Le poison et le remède : la double nature de l'OSINT

L'OSINT est devenue un enjeu démocratique majeur, une méthodologie protéiforme, à la fois salutaire et dangereuse. Pour en décrire la nature ambivalente, Allan Deneuville utilise la notion philosophique de pharmakon, un terme grec qui signifie qu’une substance est à la fois « remède et poison ». S'il est utilisé à une certaine dose, l'OSINT peut être bénéfique, mais si elle est utilisée « avec une mauvaise dose, elle peut être un poison ».

Ce phénomène prend une ampleur inédite en raison de l'omniprésence des données dans notre environnement, un contexte marqué par la « documentalité » et l’« hyperdocumentation », qu'explique Allan Deneuville. En effet, grâce à la numérisation du monde et à l'hyperlien, « tout document, grâce à l'hyperdocumentation, est apporté de main ». Cette hyperaccessibilité a rendu l'OSINT incontournable. Elle repose sur le « bricolage » numérique, l'art de détourner, bricoler numériquement pour avoir accès à des informations en les croisant avec d'autres informations, en utilisant des données disponibles publiquement comme Flight Radar 24 ou MarineTraffic.

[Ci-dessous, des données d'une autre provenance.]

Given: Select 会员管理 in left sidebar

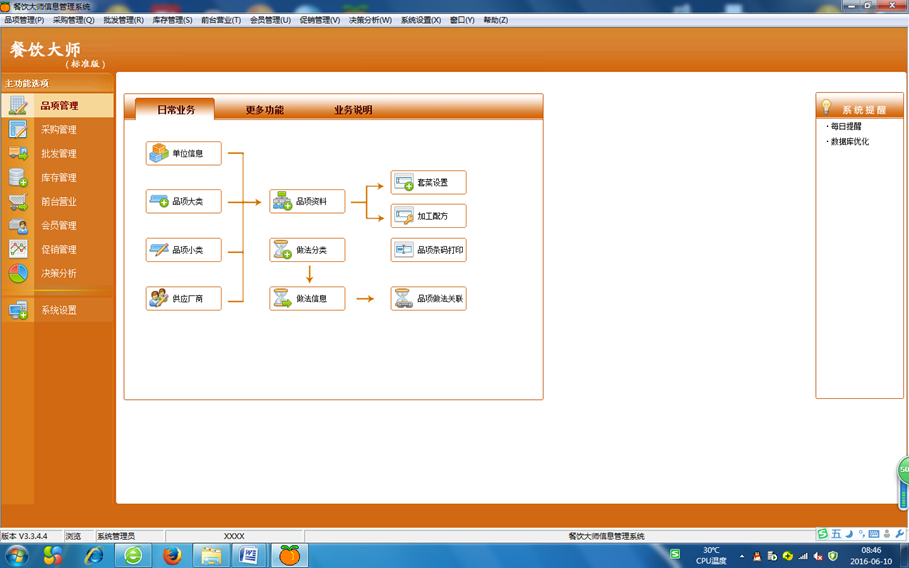Looking at the screenshot, I should (x=58, y=226).
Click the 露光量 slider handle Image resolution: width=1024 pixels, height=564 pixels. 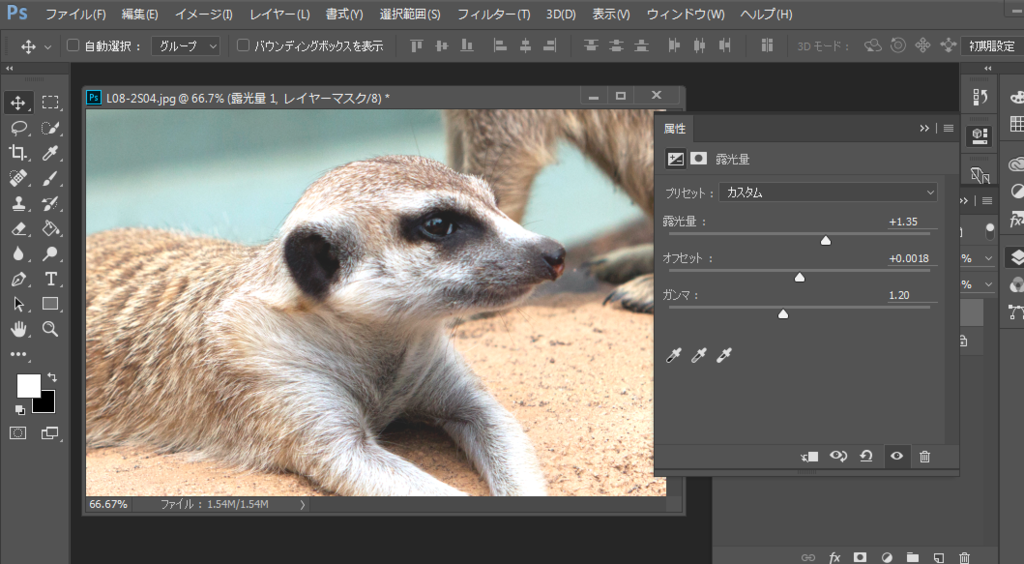click(825, 240)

Allan Deneuville propose une définition large pour englober ses multiples usages : « L’OSINT est une méthode potentiellement itérative et collaborative qui consiste en la collecte, l’analyse et l’exploitation systématique de documents et de données provenant de sources accessibles au public légalement, gratuitement ou non, dans le but de répondre à un besoin d’information. »

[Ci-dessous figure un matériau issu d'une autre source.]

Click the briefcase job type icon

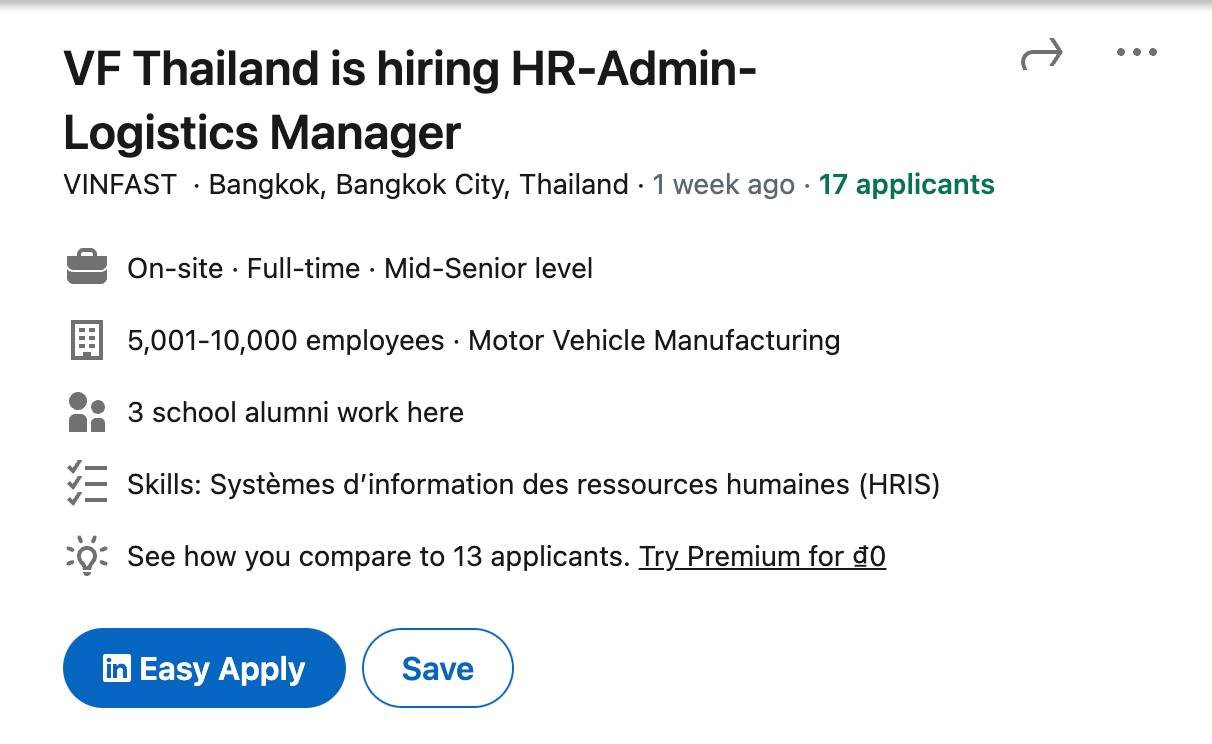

La face sombre : Dark OSINT et fragilité démocratique

Malgré son rôle crucial dans la lutte contre la désinformation (fact-checking) et pour l'émancipation citoyenne, l'OSINT possède une part sombre, désignée par l'auteur comme la « dark OSINT ». Celle-ci recouvre les usages antidémocratiques qui se manifestent, à l'échelle individuelle, par le stalking et le doxxing. Le doxxing, qui consiste à collecter et diffuser des informations privées dans le but de nuire, de harceler ou de menacer, ainsi que le « vigilantisme numérique », menacent l'État de droit. 

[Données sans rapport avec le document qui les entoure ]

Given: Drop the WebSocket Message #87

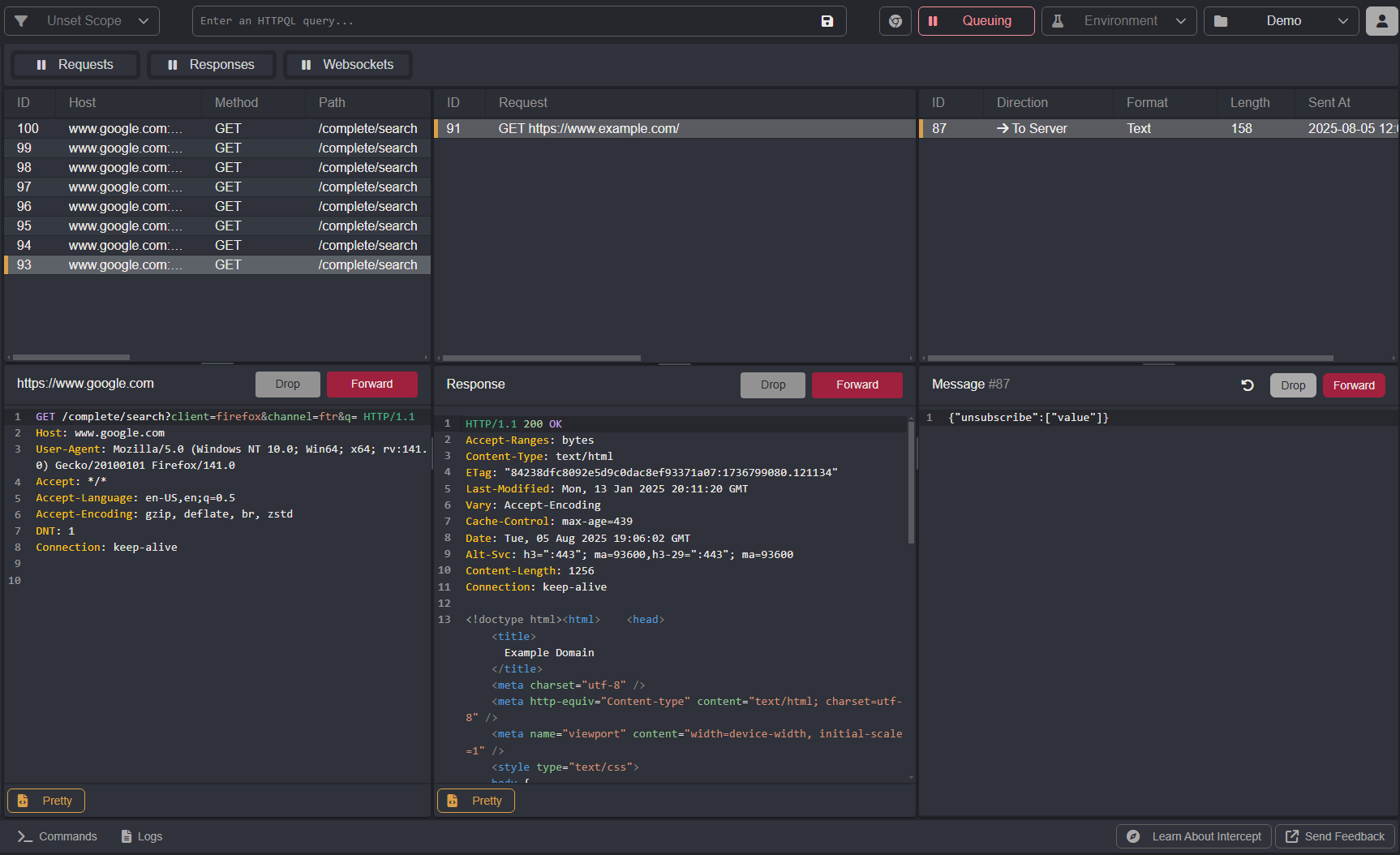Looking at the screenshot, I should (1293, 385).
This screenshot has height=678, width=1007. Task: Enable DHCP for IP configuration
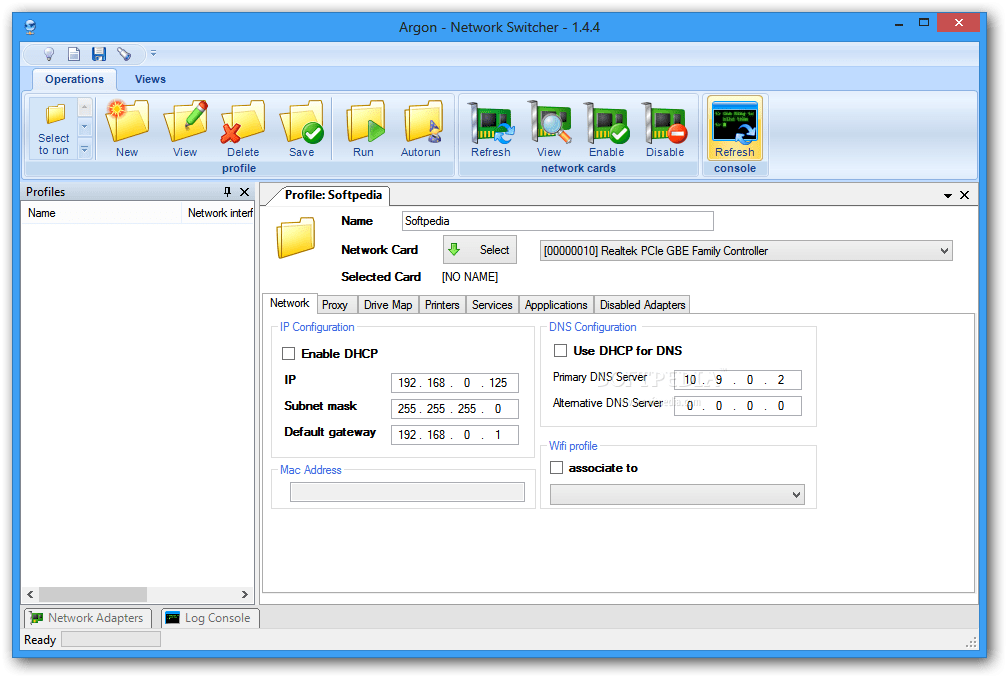tap(289, 353)
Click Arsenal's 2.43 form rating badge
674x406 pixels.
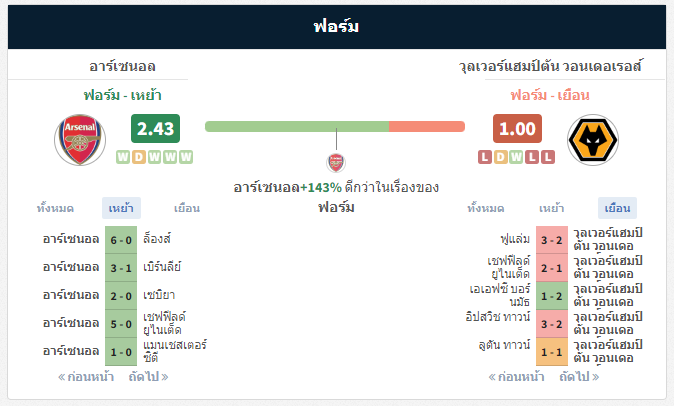click(156, 128)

À l'échelle étatique et géopolitique, l'OSINT révèle l'« asymétrie structurelle fondamentale » entre les démocraties et les régimes autoritaires. Les sociétés ouvertes sont paradoxalement plus vulnérables, car, comme le rappelle Deneuville : « Un des risques, c'est le fait que nos ennemis géopolitiques ont accès à nos informations et puisse s'en servir contre nous. » Les régimes autoritaires exploitent cette transparence pour mener des opérations d'influence et de surveillance de masse.

De plus, l'OSINT est confrontée au risque d'instrumentalisation de ses propres codes visuels. Les enquêtes vidéo utilisent une « grammaire visuelle de la véridiction », qui peut être imitée par la propagande pour diffuser des contre-récits, notamment lors du massacre de Boutcha (Ukraine) ou de l'explosion de l'hôpital Al-Ahli (Gaza). Face à des vérités divergentes, la méthodologie doit s'accompagner d'un « regard réflexif ».

L'OSINT : une compétence de base pour la résilience

Pour Allan Deneuville, il est essentiel que l'OSINT soit couplée à l'enquête de terrain et à l'expertise. L'OSINT « ne se suffit pas en tant que telle ». La collaboration est nécessaire, il faut « travailler avec le terrain, [...] avoir accès à des spécialistes », pour mieux comprendre et analyser les données.

En conclusion, l'apprentissage de l'OSINT devient un enjeu de citoyenneté et d'éducation. « Pour moi, il faut vraiment penser l'OSINT aujourd'hui comme une compétence numérique de base à enseigner au plus grand nombre », explique Allan Deneuville. Cet apprentissage est la clé de la « résilience de nos sociétés face à la désinformation et face aux manœuvres et aux ingérences étrangères ». Le Festival de l'OSINT, co-organisé par l'association OpenFacto, contribue à cette démocratisation, étant ouvert au plus grand nombre. Sa 3e édition se tient les 5 et 6 décembre 2025 à Paris.